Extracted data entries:
** Start **
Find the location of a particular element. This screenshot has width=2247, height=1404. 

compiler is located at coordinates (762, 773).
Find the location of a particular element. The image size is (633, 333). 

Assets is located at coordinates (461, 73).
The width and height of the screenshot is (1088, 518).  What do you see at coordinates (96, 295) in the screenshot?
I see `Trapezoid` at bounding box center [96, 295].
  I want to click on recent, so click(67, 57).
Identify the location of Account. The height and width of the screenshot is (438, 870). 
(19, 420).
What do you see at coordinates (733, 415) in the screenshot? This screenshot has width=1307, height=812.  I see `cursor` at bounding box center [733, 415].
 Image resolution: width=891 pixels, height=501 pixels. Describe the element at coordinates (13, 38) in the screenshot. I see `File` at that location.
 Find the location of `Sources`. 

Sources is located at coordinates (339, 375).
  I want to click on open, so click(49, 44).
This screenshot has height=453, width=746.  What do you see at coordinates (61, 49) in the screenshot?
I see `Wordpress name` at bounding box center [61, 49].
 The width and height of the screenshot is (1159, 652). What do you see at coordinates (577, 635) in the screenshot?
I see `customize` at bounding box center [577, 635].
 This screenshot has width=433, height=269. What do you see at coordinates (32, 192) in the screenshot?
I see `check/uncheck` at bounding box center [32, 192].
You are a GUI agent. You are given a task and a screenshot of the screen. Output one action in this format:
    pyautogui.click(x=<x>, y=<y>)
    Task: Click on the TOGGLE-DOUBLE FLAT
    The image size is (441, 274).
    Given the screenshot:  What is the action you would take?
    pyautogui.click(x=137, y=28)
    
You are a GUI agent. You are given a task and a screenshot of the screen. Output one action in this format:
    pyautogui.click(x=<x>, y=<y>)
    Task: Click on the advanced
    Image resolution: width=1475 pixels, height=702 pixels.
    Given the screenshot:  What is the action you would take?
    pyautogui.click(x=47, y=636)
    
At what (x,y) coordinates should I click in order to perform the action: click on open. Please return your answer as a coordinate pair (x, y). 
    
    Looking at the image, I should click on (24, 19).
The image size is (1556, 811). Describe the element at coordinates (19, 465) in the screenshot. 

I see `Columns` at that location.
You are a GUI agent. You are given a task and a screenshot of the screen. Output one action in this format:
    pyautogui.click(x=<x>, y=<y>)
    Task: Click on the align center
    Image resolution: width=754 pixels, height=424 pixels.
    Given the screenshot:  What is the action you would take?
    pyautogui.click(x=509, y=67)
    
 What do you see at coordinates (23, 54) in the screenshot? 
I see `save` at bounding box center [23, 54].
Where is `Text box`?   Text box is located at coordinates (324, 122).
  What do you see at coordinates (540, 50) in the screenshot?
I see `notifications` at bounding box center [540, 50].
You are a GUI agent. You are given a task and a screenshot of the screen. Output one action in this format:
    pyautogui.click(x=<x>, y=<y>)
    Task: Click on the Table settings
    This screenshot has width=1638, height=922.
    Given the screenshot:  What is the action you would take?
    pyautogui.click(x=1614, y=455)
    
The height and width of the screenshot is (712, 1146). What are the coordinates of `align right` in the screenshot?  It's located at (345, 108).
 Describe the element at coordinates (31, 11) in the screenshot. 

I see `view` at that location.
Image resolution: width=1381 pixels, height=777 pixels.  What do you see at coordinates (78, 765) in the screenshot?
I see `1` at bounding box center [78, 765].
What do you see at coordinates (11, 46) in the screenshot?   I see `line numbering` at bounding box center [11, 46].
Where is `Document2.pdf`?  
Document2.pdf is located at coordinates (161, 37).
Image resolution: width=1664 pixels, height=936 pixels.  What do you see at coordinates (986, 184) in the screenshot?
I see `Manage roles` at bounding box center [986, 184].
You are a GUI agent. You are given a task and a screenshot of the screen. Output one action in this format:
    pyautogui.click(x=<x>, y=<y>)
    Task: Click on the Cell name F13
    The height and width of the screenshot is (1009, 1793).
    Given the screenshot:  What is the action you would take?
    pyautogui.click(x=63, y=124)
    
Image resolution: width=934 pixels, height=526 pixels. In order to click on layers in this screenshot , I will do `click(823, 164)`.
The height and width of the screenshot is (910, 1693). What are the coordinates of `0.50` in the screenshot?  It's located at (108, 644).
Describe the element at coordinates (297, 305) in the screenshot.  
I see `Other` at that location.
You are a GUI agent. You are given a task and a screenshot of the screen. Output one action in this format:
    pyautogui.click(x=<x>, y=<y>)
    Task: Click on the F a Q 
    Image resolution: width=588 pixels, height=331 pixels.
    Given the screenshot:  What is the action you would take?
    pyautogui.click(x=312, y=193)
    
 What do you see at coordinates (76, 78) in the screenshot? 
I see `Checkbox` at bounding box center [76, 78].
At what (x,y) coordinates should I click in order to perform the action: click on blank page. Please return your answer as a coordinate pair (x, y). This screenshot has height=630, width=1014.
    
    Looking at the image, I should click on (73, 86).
** End **
Count the lines in the records that contain the word "answer". Give only the number.

- _Final result_
2